§ **TESTO FORNITO**
Silvano Agosti in realtà non è un montatore, o quanto meno non lo è in senso unico ed assoluto, piuttosto è un autore totale: esercente, produttore, sceneggiatore, regista, montatore e proprietario di un cinema, l’Azzurro Scipioni, che per calore e accoglienza è paragonabile più all’abitazione privata di un amante del cinema che ad una classica sala cinematografica.

Dopo essersi trasferito da Brescia, la sua città natale, a Roma, Silvano nel 1962 si diploma in regia al Centro Sperimentale di Cinematografia dove, almeno così egli stesso disse in una intervista, l’unica cosa che imparò fu proprio il fatto che non c’era niente da imparare.

Il rapporto di Silvano con il cinema è talmente naturale e viscerale che è una follia per lui distinguere all’interno di questo mondo di sogni e di idee, singole fasi: il cinema è un corpo unico, e le singole parti di questo corpo non fanno altro che esprimere tutte la stessa cosa: l’anima del suo autore.

Dunque, è stata proprio la totalità di questo cineasta, oltre che la sua specializzazione in tecnica del montaggio all’Istituto di Stato del Cinema di Mosca e alla sua collaborazione in qualità di montatore ad alcuni film di Marco Bellocchio, Lino del Frà ed altri, a rendere interessante e viva la nostra conversazione.

Come mai hai iniziato a fare il montatore? Fu un caso o una volontà ben precisa? E cosa ti affascinava del montaggio? Non ricordo dove ho letto che ti piace toccare la pellicola tanto che nel tuo cinema, spesso, fai l’operatore di cabina.

Io non ho mai iniziato a fare il montatore. È come se uno domandasse a te: Come mai hai iniziato a mangiare la pasta asciutta? . Sono stato marchiato a fuoco con il marchio del montatore per neutralizzare la mia presenza di autore. Ero particolarmente interessato a studiare la pratica del montaggio, così come dopo sono stato interessato a studiare la fotografia, perché io voglio ridare il cinema nelle mani dell’autore.

§ **COMPITI ED ESERCIZI**
1: Riscrivi il passo del testo su Silvano Agosti che parte da "Come mai hai iniziato a fare" e arriva fino a "nelle mani dell’autore.", scambiando "pasta asciutta" con "pizza".
2: Rispondi a queste domande sul testo su Silvano Agosti:
(a) In che anno si diploma in regia al Centro Sperimentale di Cinematografia?
(b) Come si chiama il cinema di cui è proprietario?
(c) In quale città si trova l'istituto dove si è specializzato in tecnica del montaggio?
3: Nella prima frase del testo su Silvano Agosti, dopo i due punti, sono elencati i ruoli che ne fanno un autore totale. Scrivili tutti.
L'elenco seguente non ha alcun legame con il testo su Silvano Agosti.

§ **ESTRATTO DEI DATI**
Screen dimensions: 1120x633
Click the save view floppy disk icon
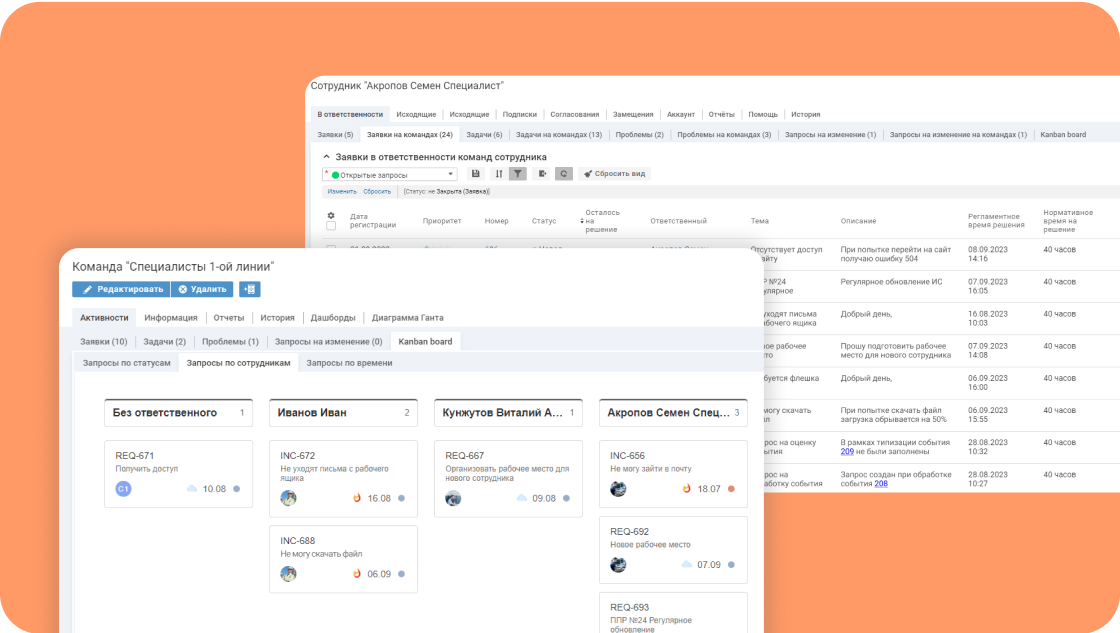[x=476, y=174]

§ **SOLUZIONI**
1:
Come mai hai iniziato a fare il montatore? Fu un caso o una volontà ben precisa? E cosa ti affascinava del montaggio? Non ricordo dove ho letto che ti piace toccare la pellicola tanto che nel tuo cinema, spesso, fai l’operatore di cabina.

Io non ho mai iniziato a fare il montatore. È come se uno domandasse a te: Come mai hai iniziato a mangiare la pizza? . Sono stato marchiato a fuoco con il marchio del montatore per neutralizzare la mia presenza di autore. Ero particolarmente interessato a studiare la pratica del montaggio, così come dopo sono stato interessato a studiare la fotografia, perché io voglio ridare il cinema nelle mani dell’autore.

2:
(a) Nel 1962.
(b) Azzurro Scipioni.
(c) A Mosca.

3: Esercente, produttore, sceneggiatore, regista, montatore, proprietario di un cinema.